Business owners don't need to get all crazy and tweet every five seconds about their newest arrival, but a little Twitter goes a long way. So many businesses are going to crash if they don't evolve to a degree, and I'd hate to see my hometown's downtown, a beautiful one at that, disappear. I don't live in New Albany any more, but I visit the NABC nearly every time I'm back in town and it heartens me to see the BSB doing well.
i've expressed to anyone who will listen my disappointment with the regard that HH has for local downtown businesses.
everyone keeps telling me 'thanks for saying something' but, thats as far as it goes. and of course i get the the so young and naive bit all the time. grrrr
Roger,
I have to agree with you. Being downtown is a double-edged sword. As much as you want to be a part of something, over time you get worn down by the lack of action by the city, and the lies from HHC officials. The bottom line when it comes to harvest homecoming, unless you're a bar, the financial hardship created by this fiasco is huge.
I wasn't surprised when I received and email ( I believe you received the same) from IUS stating they had been asked by HHC officials to do a survey about the financial impact of HHC on local businesses. Myself and others replied back about how flawed the survey was because the questions assumed ONLY a positive financial impact.
I'm sure the survey will still be used regardless of how few will even respond to such a biased form.
I wanted to attend the meeting as well, not so much for myself but for our new neighbors that were harassed by vendors and HHC officials. These meeting have taken place for a couple years now, in hopes of improving the relationship between business owners and HHC festival participants.
I did get involved in a situation with a vendor and HHC that led to a confrontation. Cornerstone Christian Church had set up camp right in front of the door of our new neighbor, Thorpe Woodworks. I got involved because you couldn't get past the booth on the sidewalk.

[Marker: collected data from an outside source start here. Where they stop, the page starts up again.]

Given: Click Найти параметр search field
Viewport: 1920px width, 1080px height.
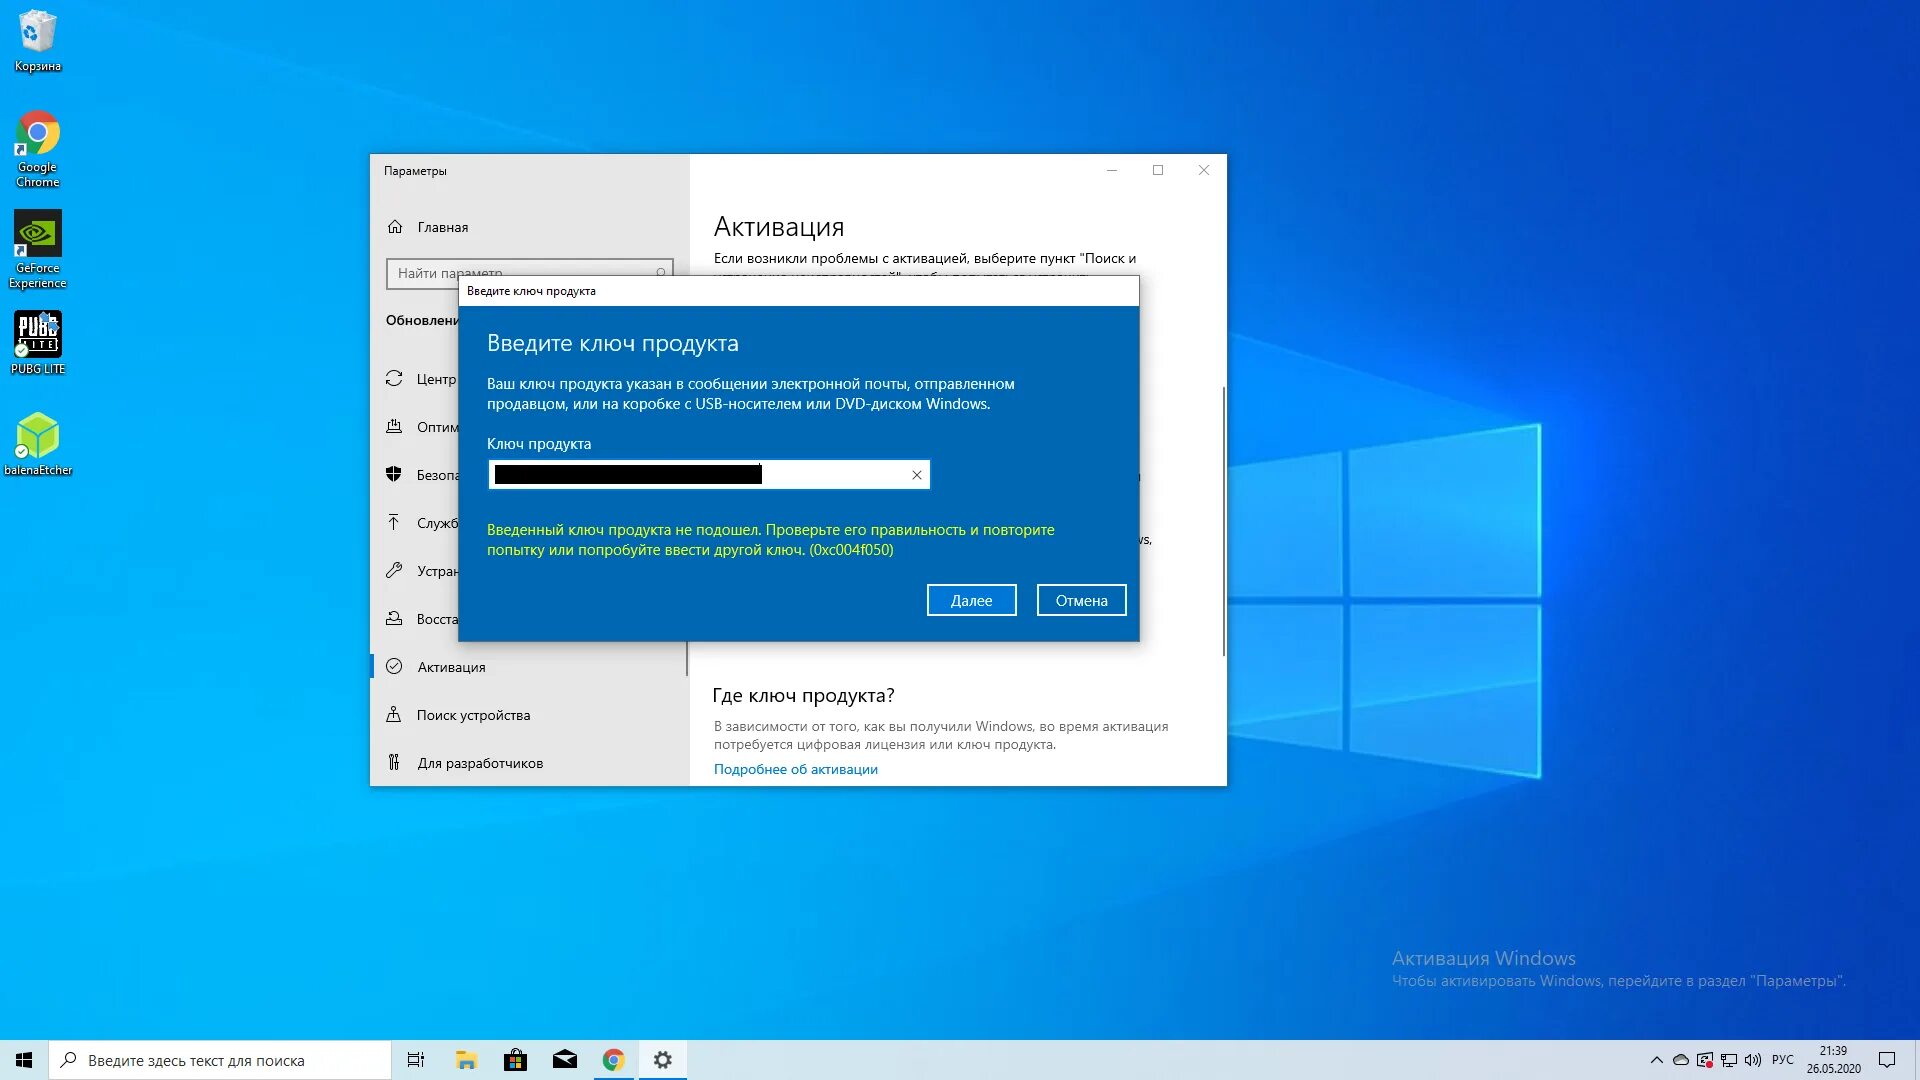Looking at the screenshot, I should (x=527, y=273).
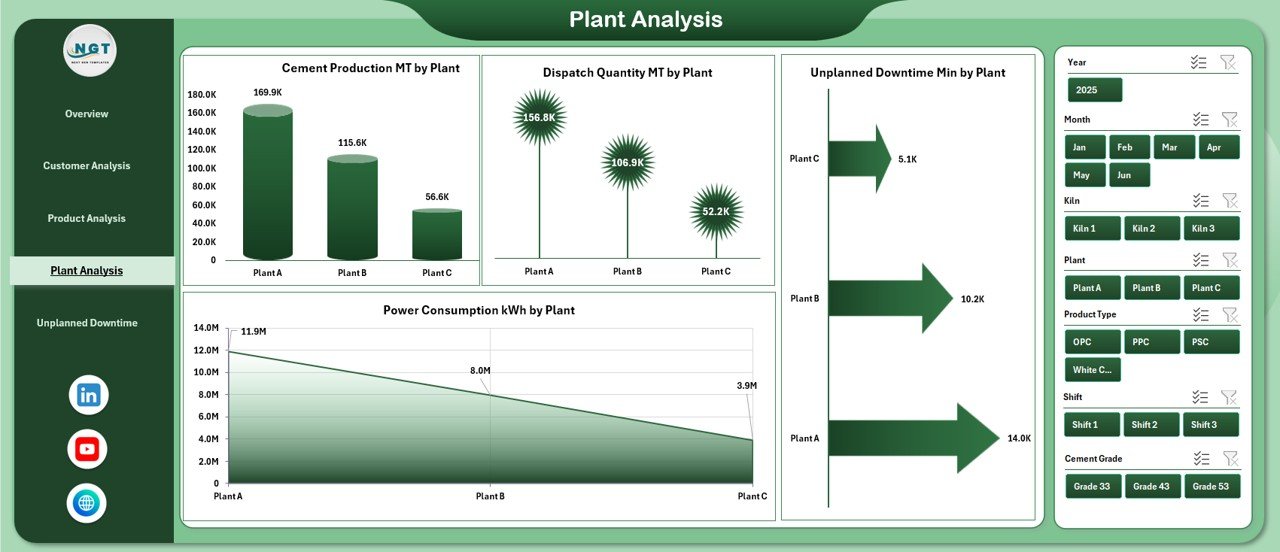Go to Customer Analysis page
The image size is (1280, 552).
coord(87,166)
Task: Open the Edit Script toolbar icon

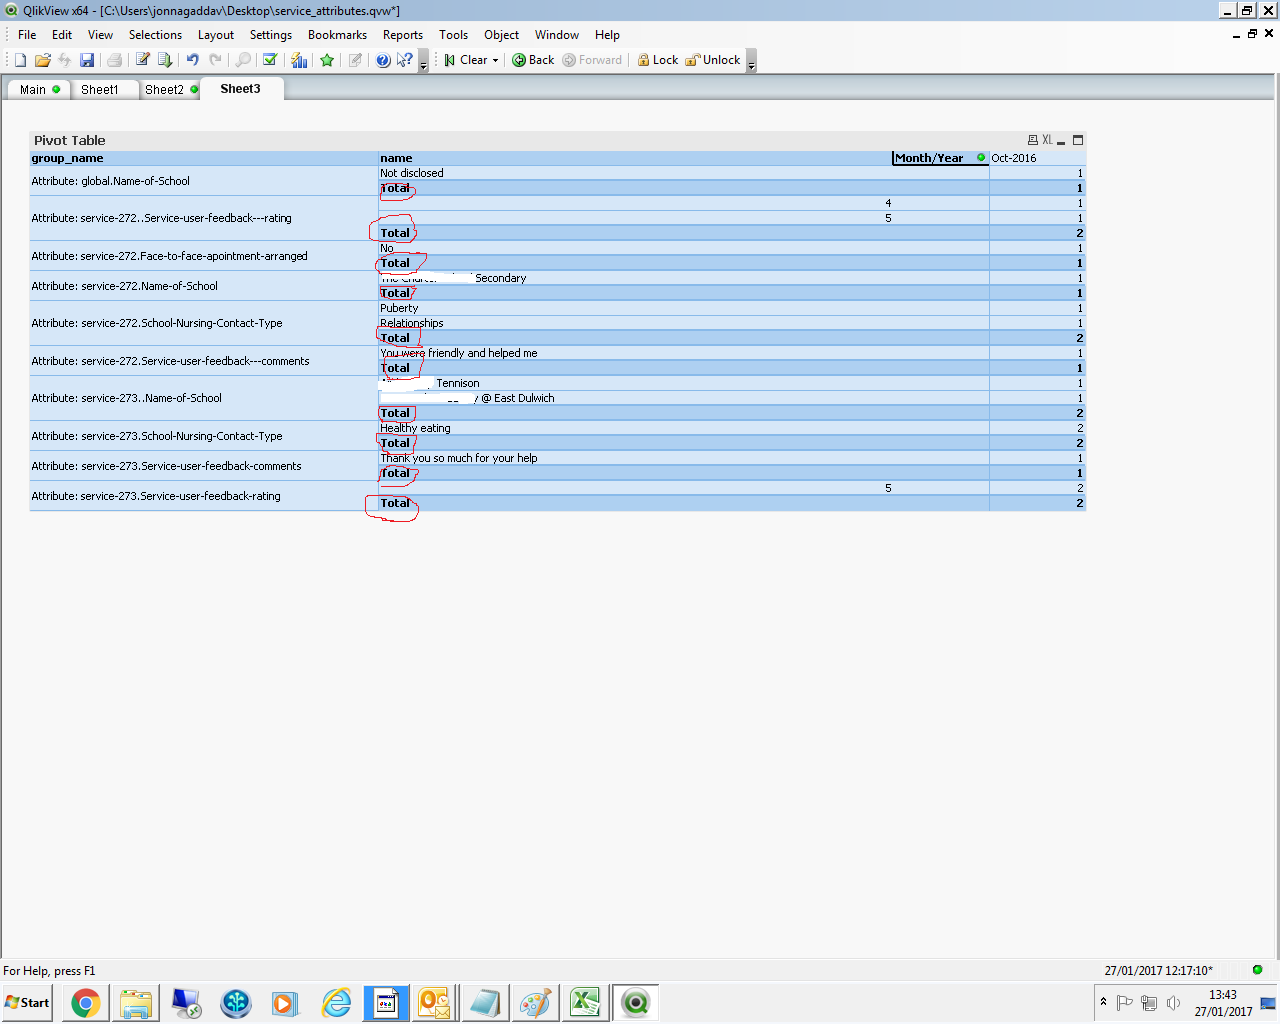Action: (x=143, y=60)
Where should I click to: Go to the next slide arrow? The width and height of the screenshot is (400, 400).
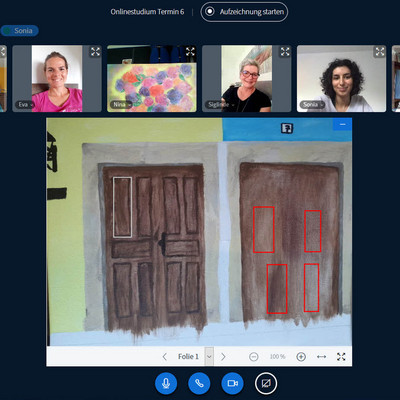(223, 357)
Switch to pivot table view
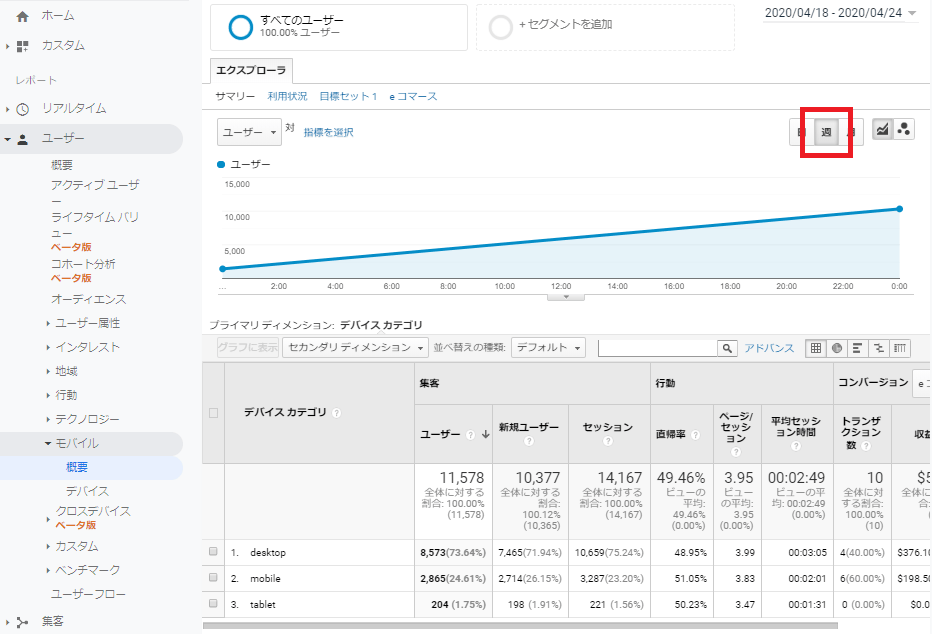The image size is (932, 634). point(899,347)

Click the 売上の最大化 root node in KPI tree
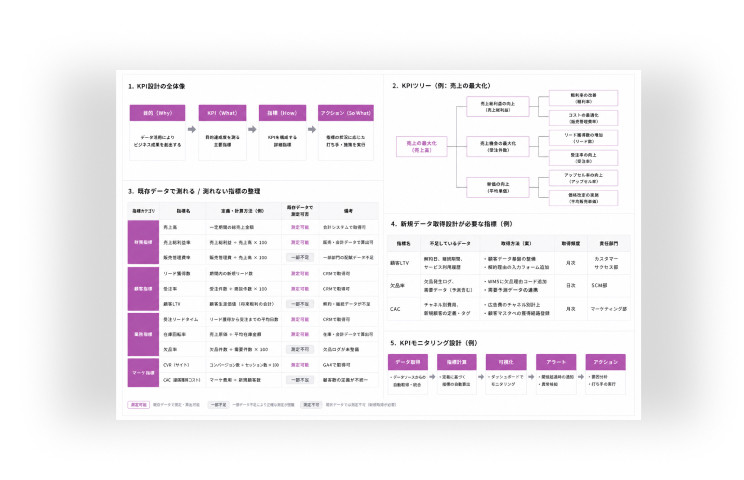tap(422, 146)
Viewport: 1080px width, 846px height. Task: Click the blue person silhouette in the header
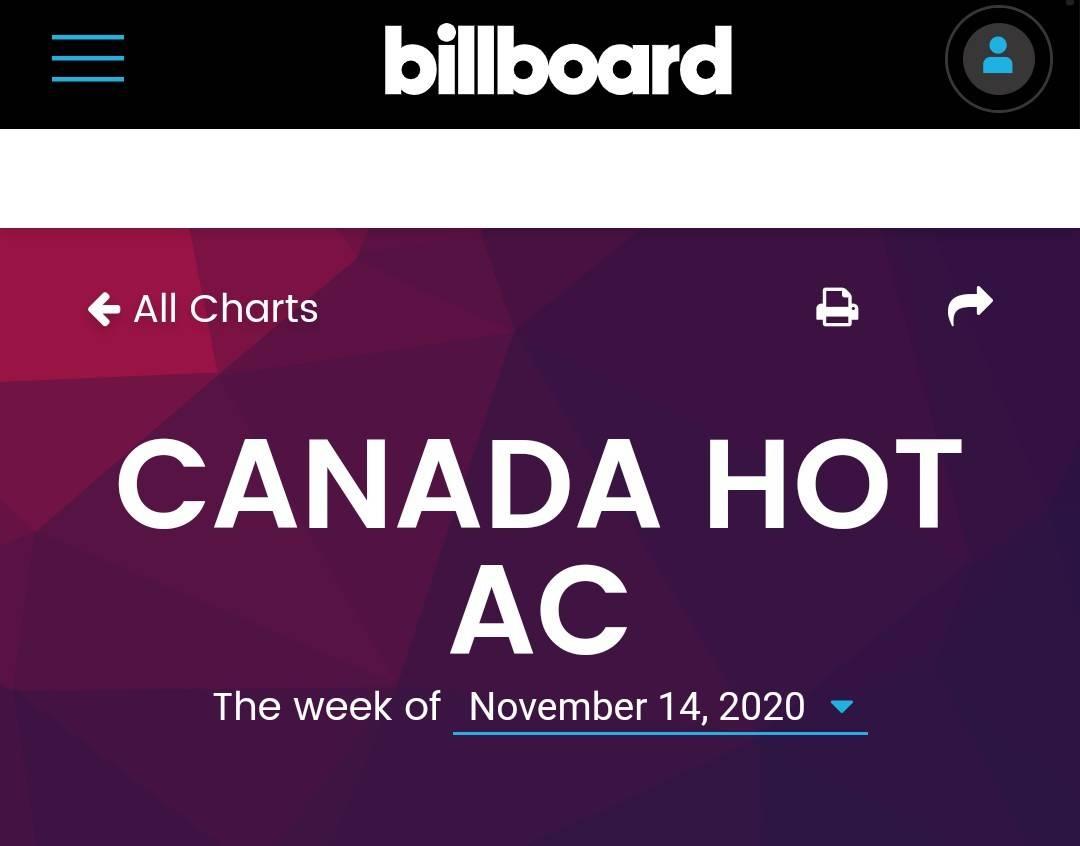click(x=997, y=56)
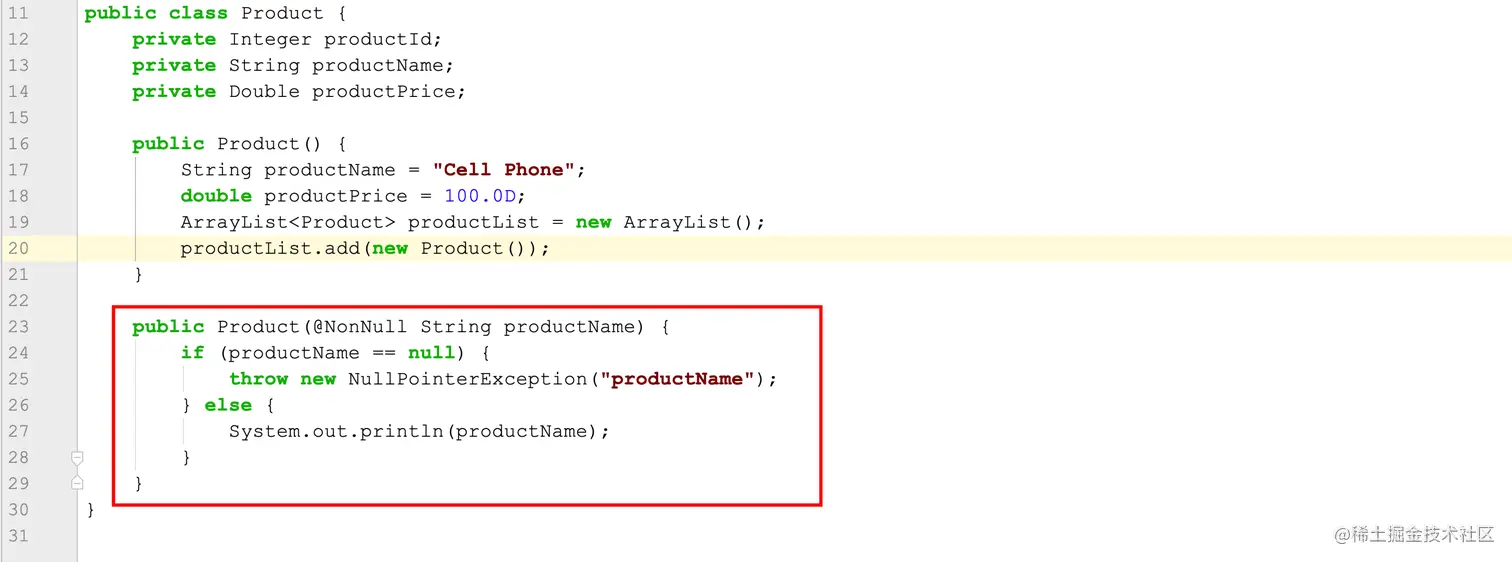Click productList.add on the highlighted line
This screenshot has height=562, width=1512.
click(x=270, y=248)
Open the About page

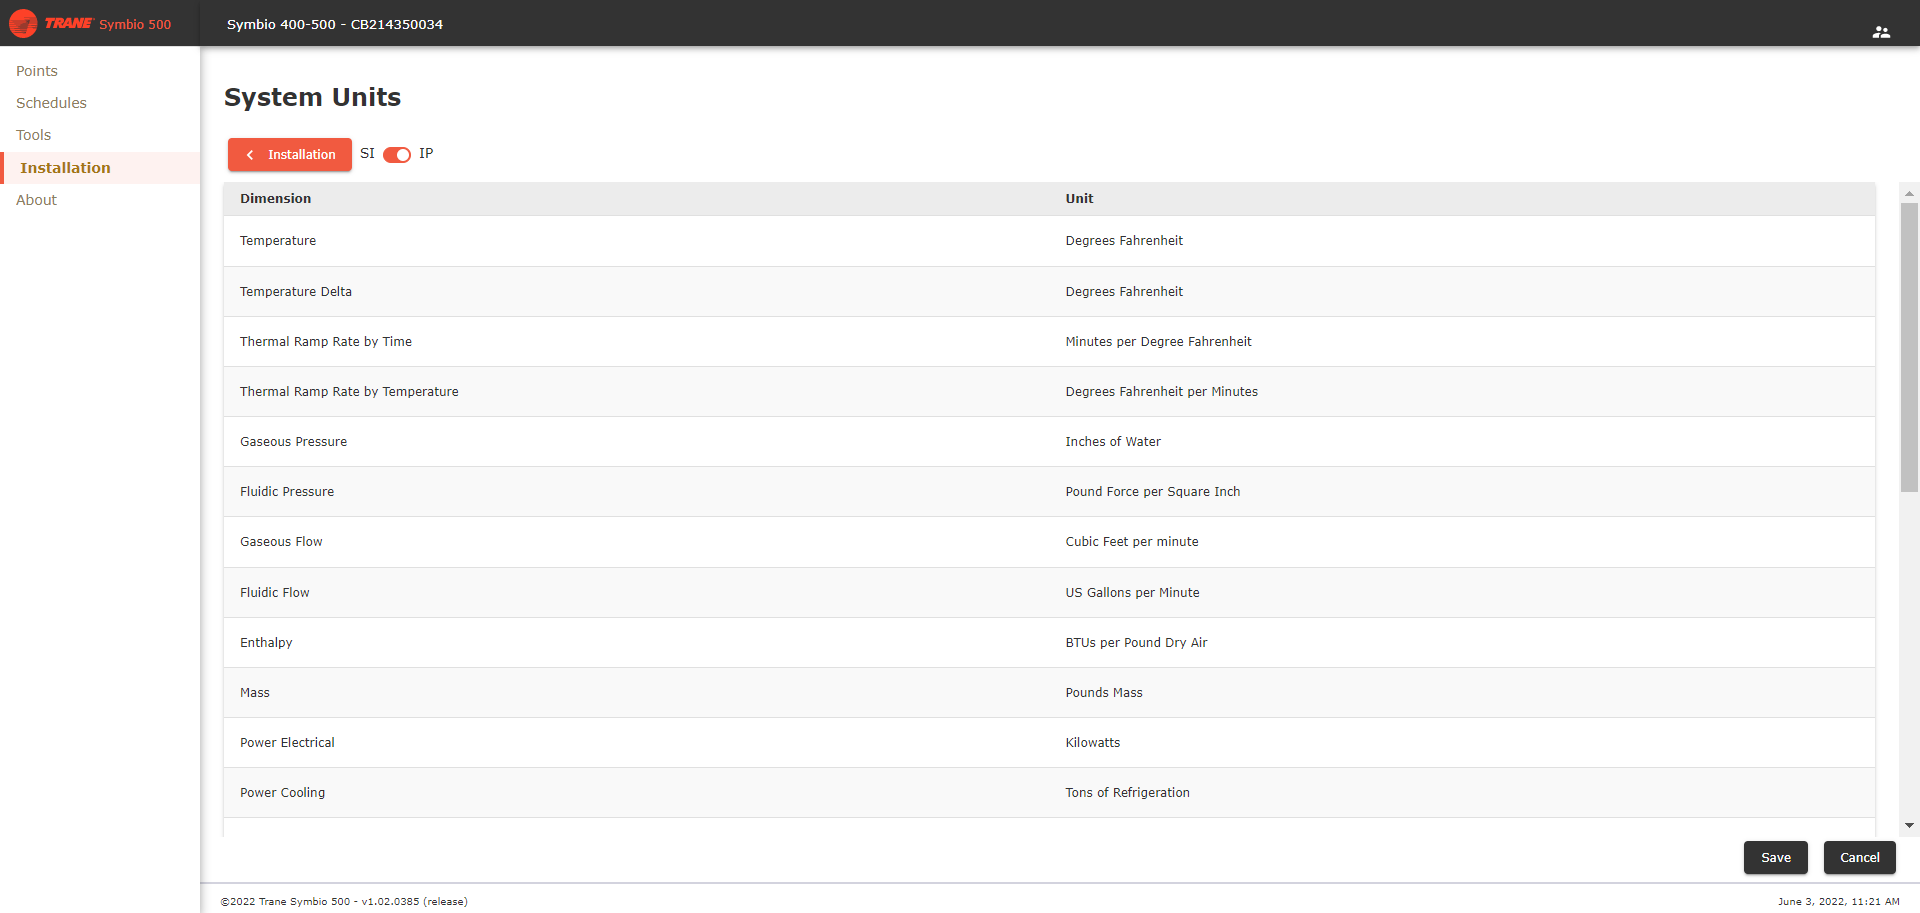(x=36, y=200)
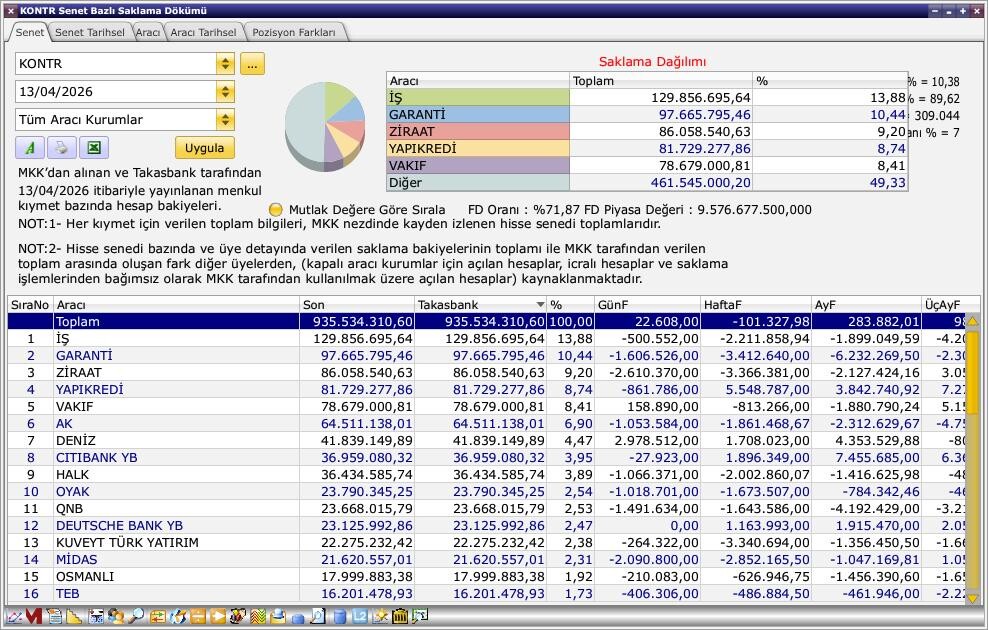Open the magnifier search icon in bottom toolbar
The height and width of the screenshot is (630, 988).
[136, 617]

It's clearly stated in the "rules" for booth vendors that you can not operate outside your booth (rule #22). When I approached the vendor (all wearing their bright "make Jesus famous" shirts) and asked them if they had a copy of the said rules, they found them and showed them to me. Highlighted in bright yellow was rule #22. I asked them nicely if they could comply with that and they said yes. They had already been asked by the owner of Thorpe. As I left, they stopped a HHC official so I walked back down. Speaking with David White of HHC, I asked him what the problem was with enforcing rule #22, which has been a big complaint of business owners for years and supposed to be addressed. His reply was that HE allowed "leeway" with certain vendors. I informed him "leeway" was not mentioned in the rules and how he felt the freedom to do that. His response was "because my mother-in-law is vice president and that's the way it's been for 40 years".
I walked away. That hit the nail on the head. These HHC people still are living like it's 40 years ago when downtown was empty. The problem today is it's not, and people are spending 100's of thousands of dollars investing in their futures, only to be ignored by people in orange jackets on a four day power trip.
Another HHC has past. New businesses have been ignored and been left with frustration and a bad taste in their mouth.
There will be more meetings and more lies from HHC officials about improvements. None of that will happen until the boys and girls in orange understand that they are GUESTS of the downtown businesses and need to play by their OWN rules, or get the hell out and go to the fairgrounds where festivals belong. I know these are strong words, but I get tired of being told to be "more community minded" (a phrase shared with our new neighbor of Artesia when they complained and eventually closed for the weekend) when I can't even get out my front door for the crowd that gathers in front of the sign that says "please do not block doorways".
Didn't mean to take over your post, but let me get back to the point. I agree a grassroots downtown merchant organization needs to be created, one unified enough to stand up for themselves and not get run over by the city or HHC officials.
Aside from HHC, that downtown merchant group needs to develop and institute a "buy local" campaign to support other NEW ALBANY businesses.
I had a great conversation at PC Building Materials (our LOCAL hardware store) and we started about "buying local" and how they were making their own effort to be intentional about buying local.
If we wait on anyone else to start it, I doubt it will happen.
Thanks for letting me post!
Pete
Pete, that's exactly my point; thanks for your eloquence and honesty.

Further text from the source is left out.